Soon after Stuttgart, I freed myself from my passion for plays by outsourcing it to the stage. For years I occupied myself with Nestroy, in whom the fairy godmother represents the highest dramaturgical principle, but I never succeeded in transferring his tricks from Biedermeier to our thoroughly rationalized times. I was also unsuccessful when I let epiphanic moments flow into prose texts. Most of the time they fell victim to censorship in the final version, the censorship of my reason.

So I am aware that it is almost impossible to penetrate with words into areas which have not been colonized by reason. Sure, in the dreams this happens every night, but evenly, there formations appear to us which burst in the awakening like my bubble gum bubble at that time. Nevertheless, I would like to take the risk, because the mysterious door, which the cantata author and Bach evoke at the end of the tenor aria, is familiar to me – not from music, from the hospital.

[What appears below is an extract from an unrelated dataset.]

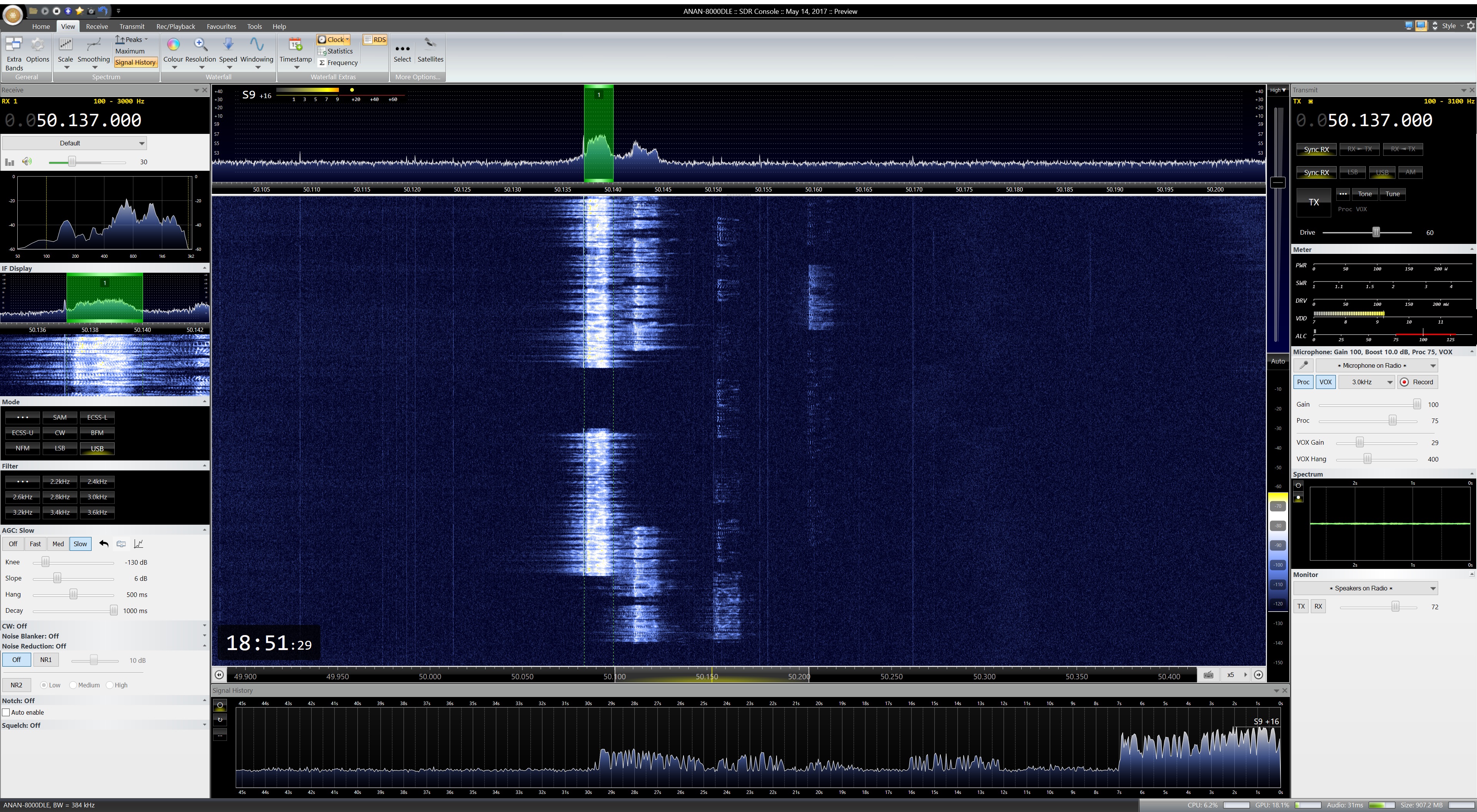Open the Default profile dropdown
The height and width of the screenshot is (812, 1477).
(74, 143)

It was the night before a life-defining operation. I was lying in sweaty pillows, hooked up to tubes, staring spellbound into the darkness. There, through the wide door, they would roll me out tomorrow and take me down in the goods lift, into the operating room. Last exit? A journey of no return? My fingers were clawed into the sheet, my heart was pounding up to my throat – and strangely, all of a sudden I became calm. How it happened, I don’t know, I can only say that it happened. It. It happened. It happened. The sickroom was suddenly the hall of a museum, and the only picture depicted a door in perfect beauty. It was the door I had just been staring at, but it no longer enclosed me in the confines of my fear, but opened up an unknown space. I was overcome by happiness, as I had been on the road to Gontenbad. Or like in the Stuttgart boarding house room when the blessing of dollars fell on me. I was now all gambler and all prophet, knowing: You have won, one way or the other. Either you will return to this room after the operation and a few days in intensive care, or behind the door of doors the timeless will receive you.

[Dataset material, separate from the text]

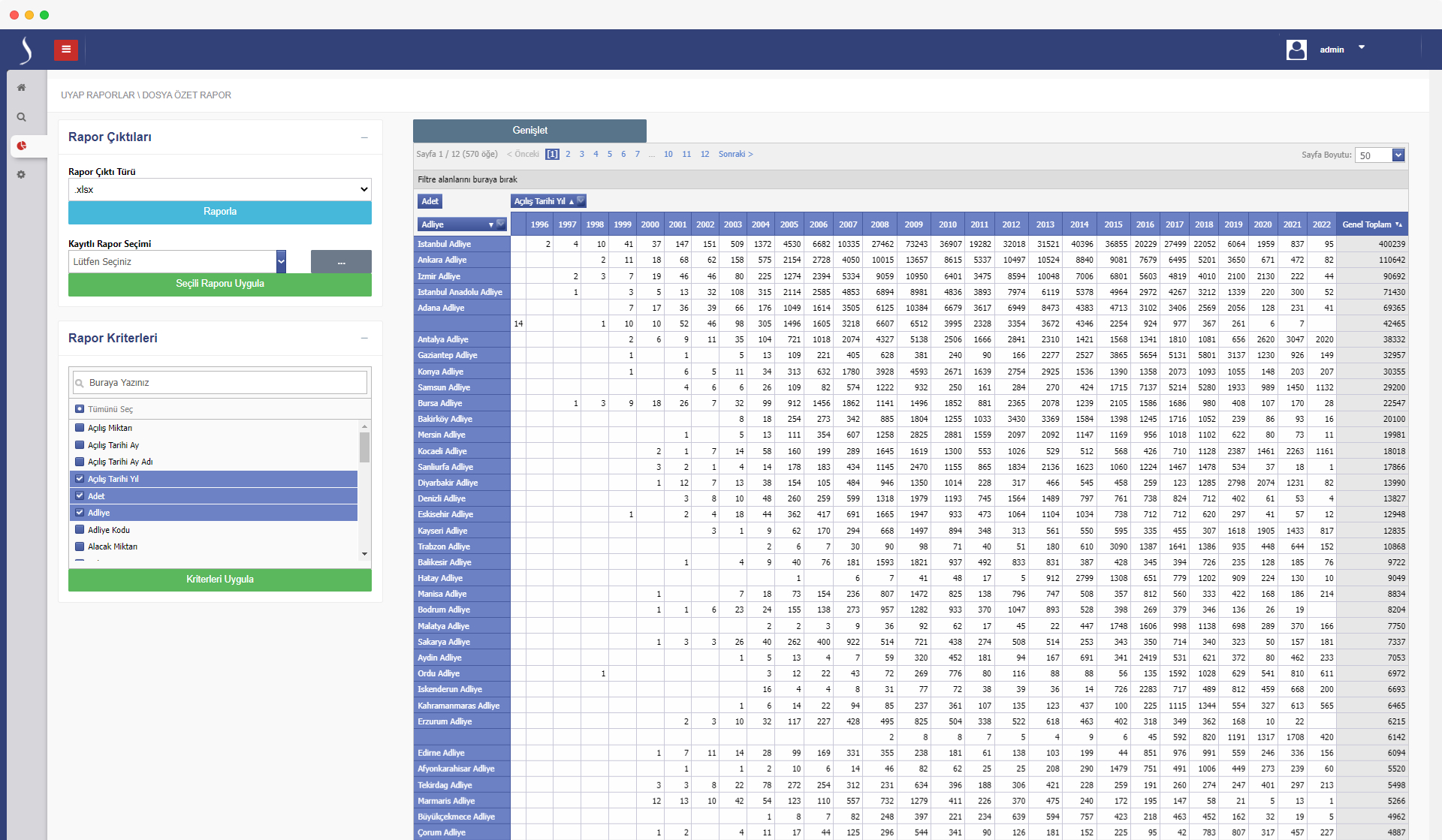
Task: Open the settings gear sidebar icon
Action: tap(21, 174)
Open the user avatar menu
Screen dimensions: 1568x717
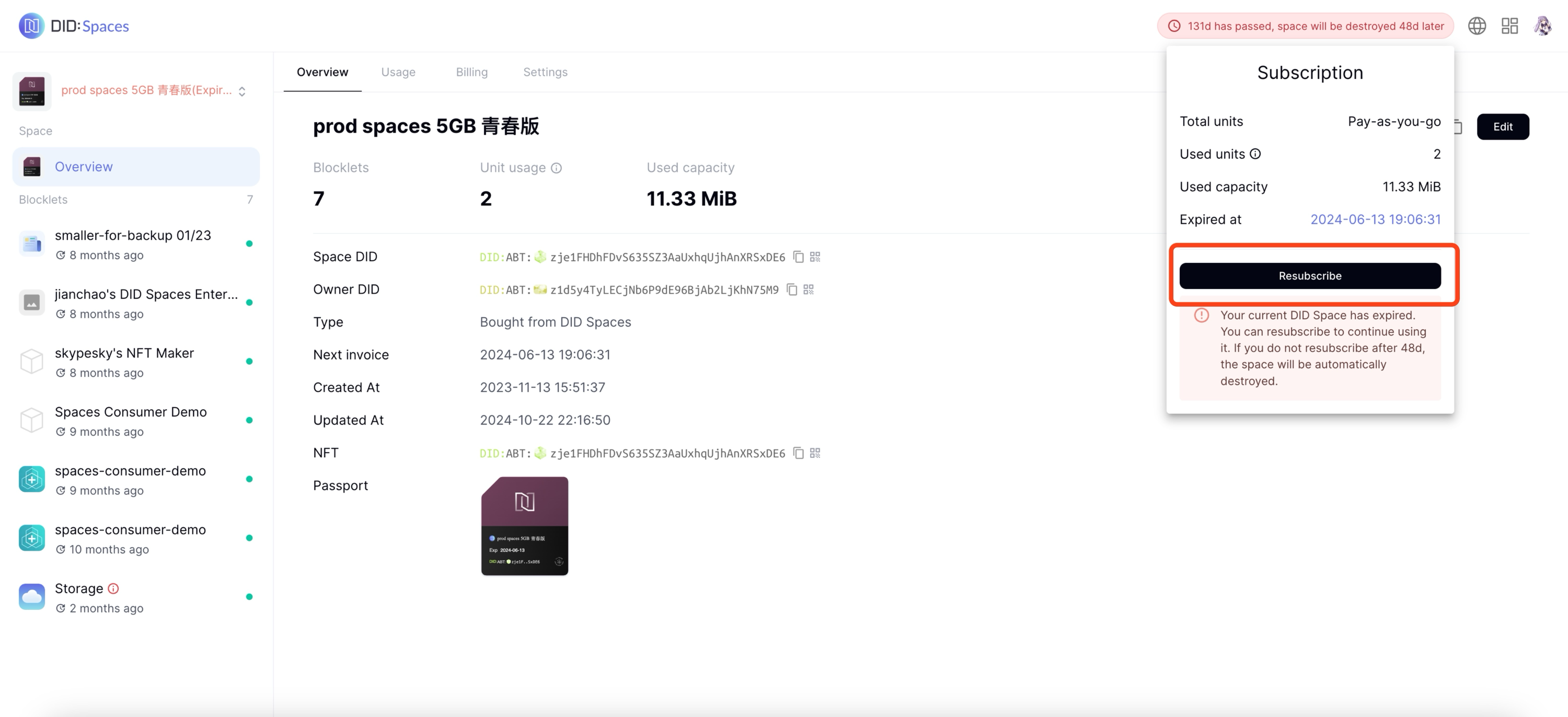coord(1542,26)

This text has been translated with DeepL (www.deepl.com).

Bibliographical references

All libretti sourced from Neue Bach-Ausgabe. Johann Sebastian Bach. Neue Ausgabe sämtlicher Werke, published by the Johann-Sebastian-Bach-Institut Göttingen and the Bach-Archiv Leipzig, Series I (Cantatas), vol. 1–41, Kassel and Leipzig, 1954–2000.
All in-depth analyses by Anselm Hartinger (English translations/editing by Alice Noger-Gradon/Mary Carozza) based on the following sources:  Hans-Joachim Schulze, Die Bach-Kantaten. Einführungen zu sämtlichen Kantaten Johann Sebastian Bachs, Leipzig, 2nd edition, 2007; Alfred Dürr, Johann Sebastian Bach. Die Kantaten, Kassel, 9th edition, 2009, and Martin Petzoldt, Bach-Kommentar. Die geistlichen Kantaten, Stuttgart, vol. 1, 2nd edition, 2005 and vol. 2, 1st edition, 2007.